--- Material provided ---

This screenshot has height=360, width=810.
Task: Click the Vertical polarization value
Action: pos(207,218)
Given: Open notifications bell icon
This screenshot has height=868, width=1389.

---
--- Material provided ---

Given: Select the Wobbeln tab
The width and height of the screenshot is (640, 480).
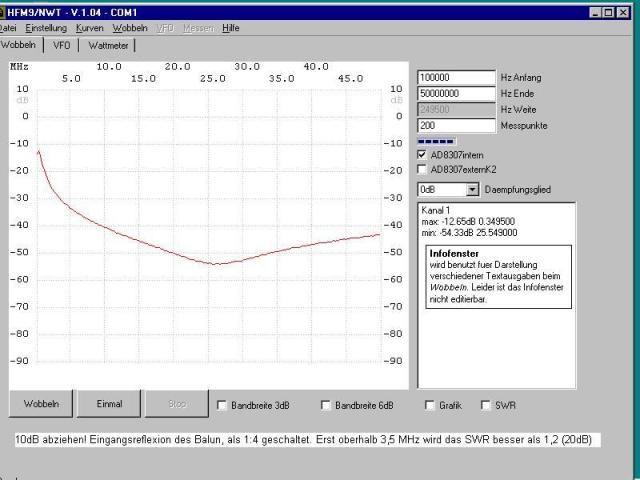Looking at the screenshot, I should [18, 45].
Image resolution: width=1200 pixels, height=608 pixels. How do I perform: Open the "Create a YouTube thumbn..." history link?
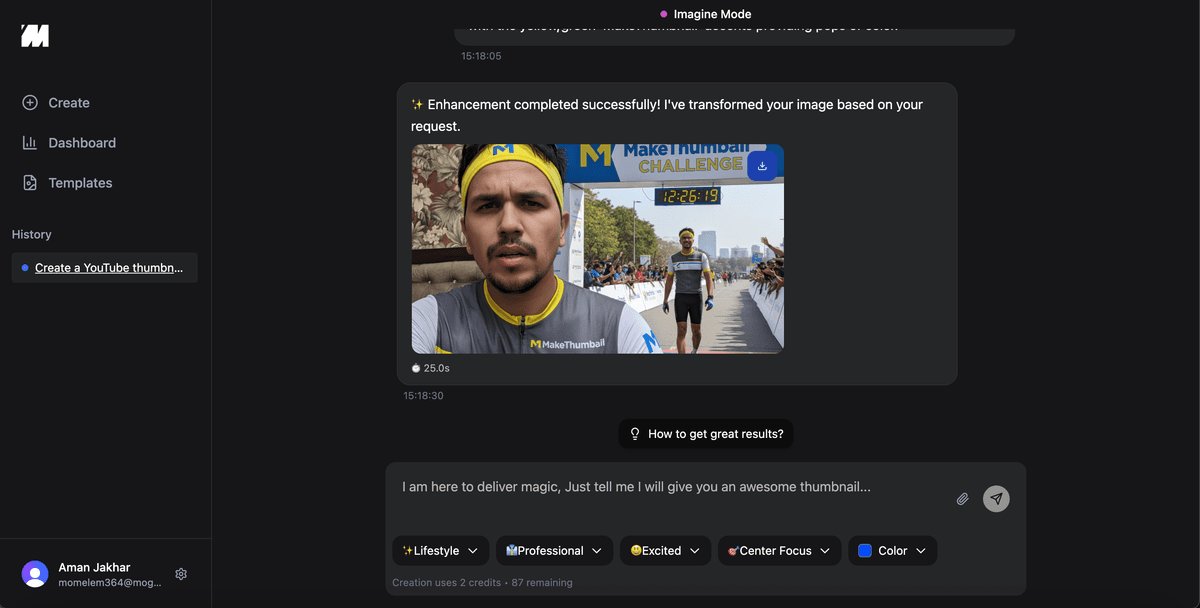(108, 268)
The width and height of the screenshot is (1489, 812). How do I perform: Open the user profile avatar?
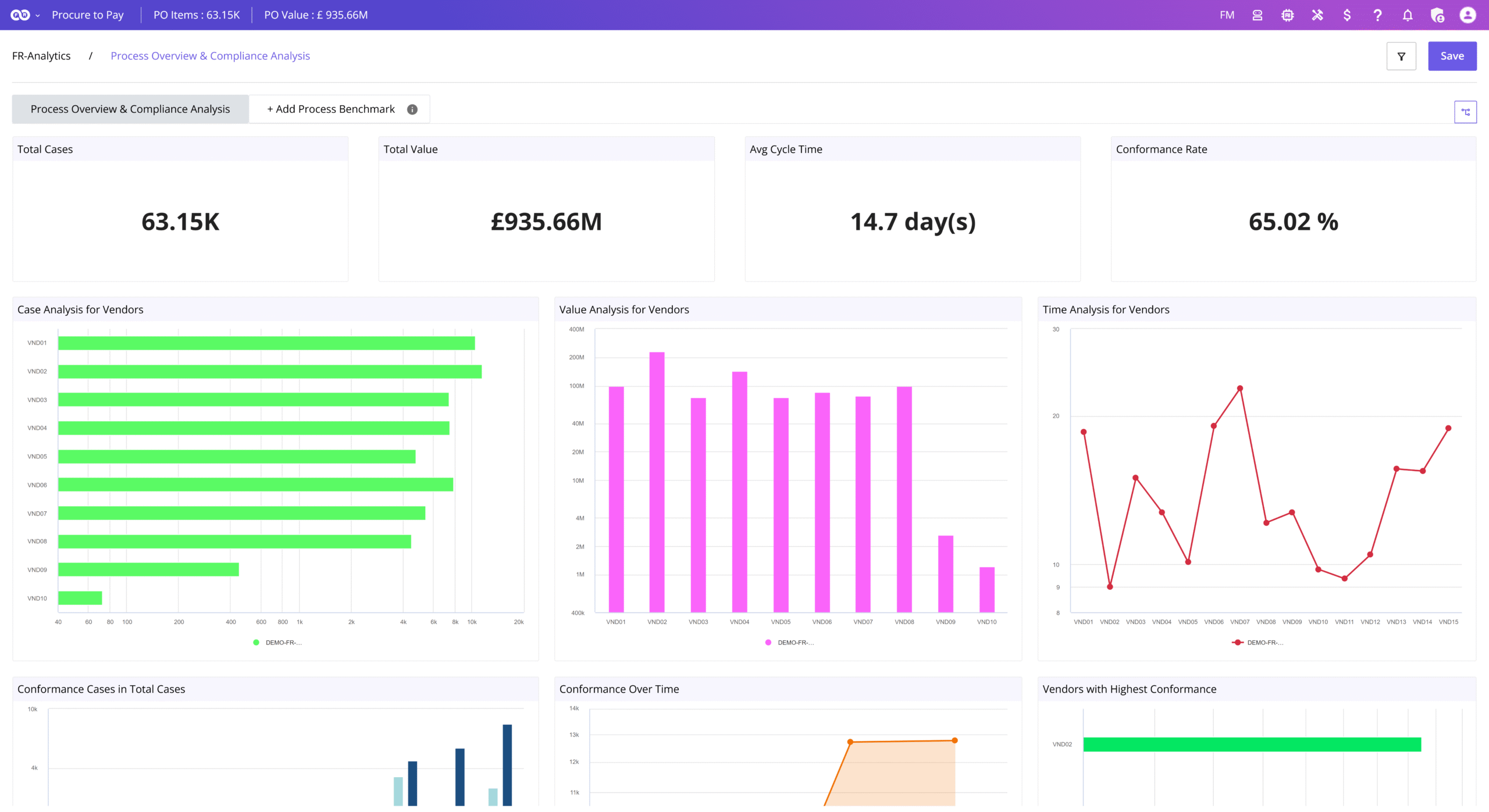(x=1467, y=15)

---
--- Material provided ---

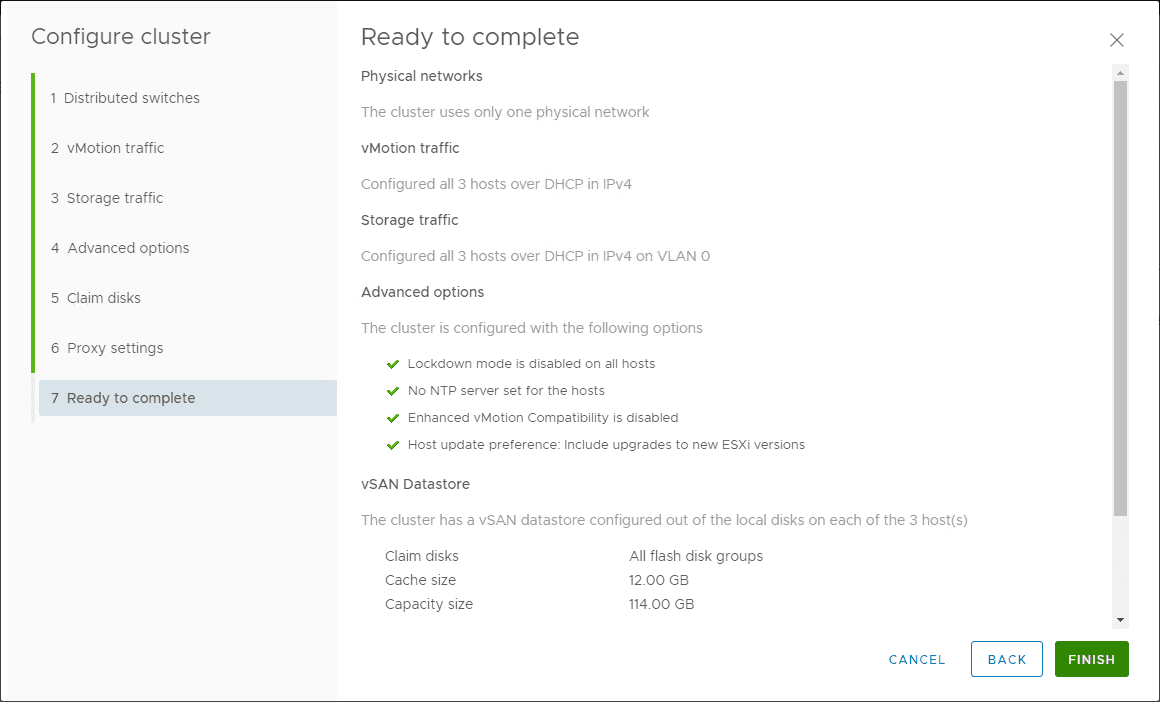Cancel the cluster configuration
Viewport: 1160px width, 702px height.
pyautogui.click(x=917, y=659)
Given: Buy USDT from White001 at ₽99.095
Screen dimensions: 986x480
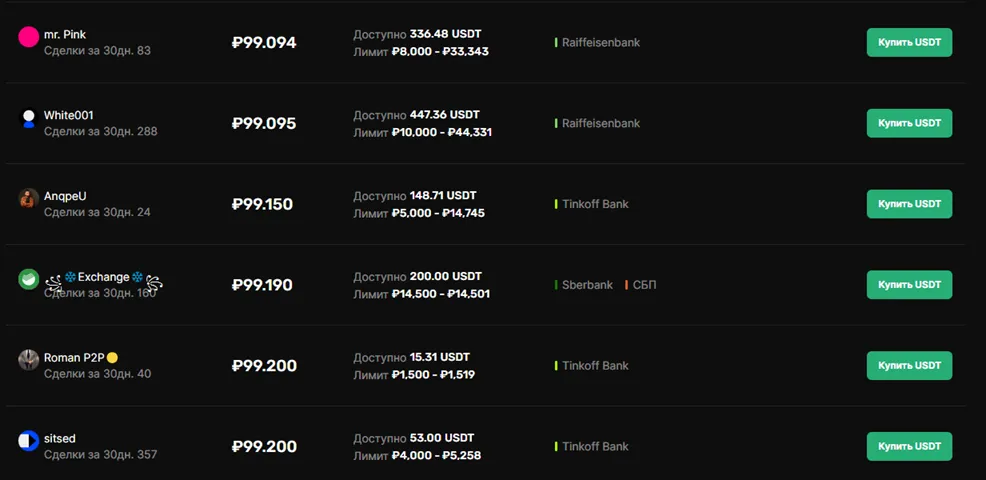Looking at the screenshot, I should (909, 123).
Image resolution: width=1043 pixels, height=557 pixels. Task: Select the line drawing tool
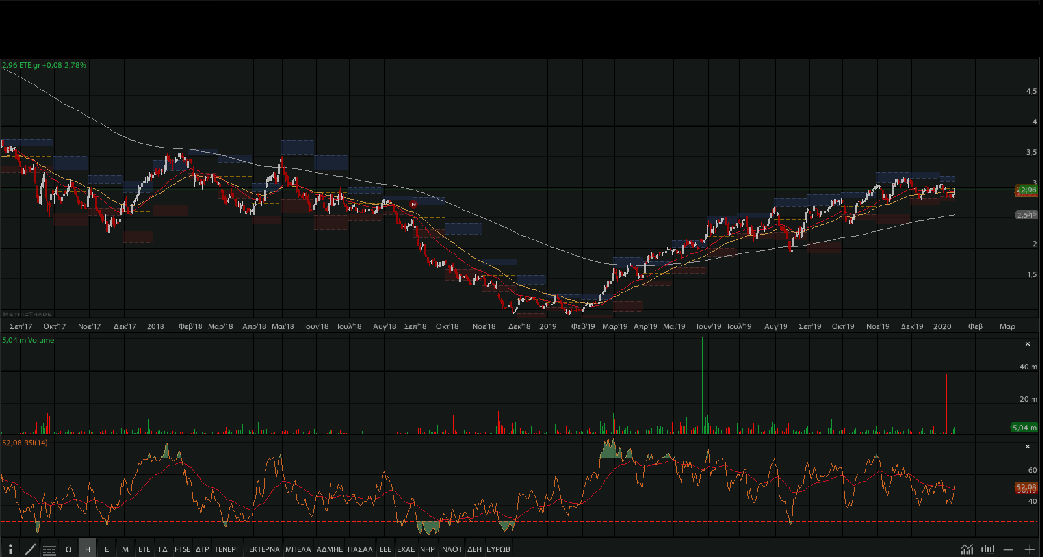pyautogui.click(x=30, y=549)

---

What this task involves
Reproduce everything from the line containing "Given: Select the Wobbeln tab" down to the line containing "(x=1467, y=15)", with both of those lines included, and omit the pictures.

Task output
Given: Select the Wobbeln tab
The width and height of the screenshot is (640, 480).
Looking at the screenshot, I should [18, 45].
Image resolution: width=1200 pixels, height=608 pixels. How do I perform: Open the "Create a YouTube thumbn..." history link?
(108, 268)
The width and height of the screenshot is (1489, 812). How do I perform: Open the user profile avatar?
(x=1467, y=15)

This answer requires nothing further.